Logging in tokenizer.py ‘absorbs’ downstream logging

cldf / segments

Unicode Standard tokenization routines and orthography profile segmentation

Apache License 2.0

31 stars 13 forks source link

Logging in tokenizer.py ‘absorbs’ downstream logging #47

Closed lfashby closed 4 years ago

lfashby commented 4 years ago

Importing the segments package leads to logging messages being absorbed by global logging.basicConfig() in tokenizer.py.

For example:

import logging

logging.basicConfig(level="INFO")
logging.info('Logging to console') # Will log to console.

While:

import logging
import segments

logging.basicConfig(level="INFO")
logging.info('Logging to console') # Will NOT log to console.
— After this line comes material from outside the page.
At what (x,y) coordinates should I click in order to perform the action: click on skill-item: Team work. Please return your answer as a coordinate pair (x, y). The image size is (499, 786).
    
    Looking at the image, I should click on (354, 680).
xrotwang commented 4 years ago

If you want to use segments as library within a package, you may want to import it in function scope:

>>> import logging
>>> logging.basicConfig(level="INFO")
>>> def f():
...     import segments
...     logging.info('Logging to console')
... 
>>> f()
INFO:root:Logging to console

kylebgorman commented 4 years ago

Just wanted to put a +1 on @lfashby's issue---importing a third-party module inside of a function call to avoid an unnecessary side effect is very ugly!

I've created a PR that removes the basicConfig call. As far as I can tell this has no negative consequences for the larger library. But perhaps there's some (untested) desirable side effect to calling basicConfig at module scope in tokenizer.py. If so you can ignore the PR.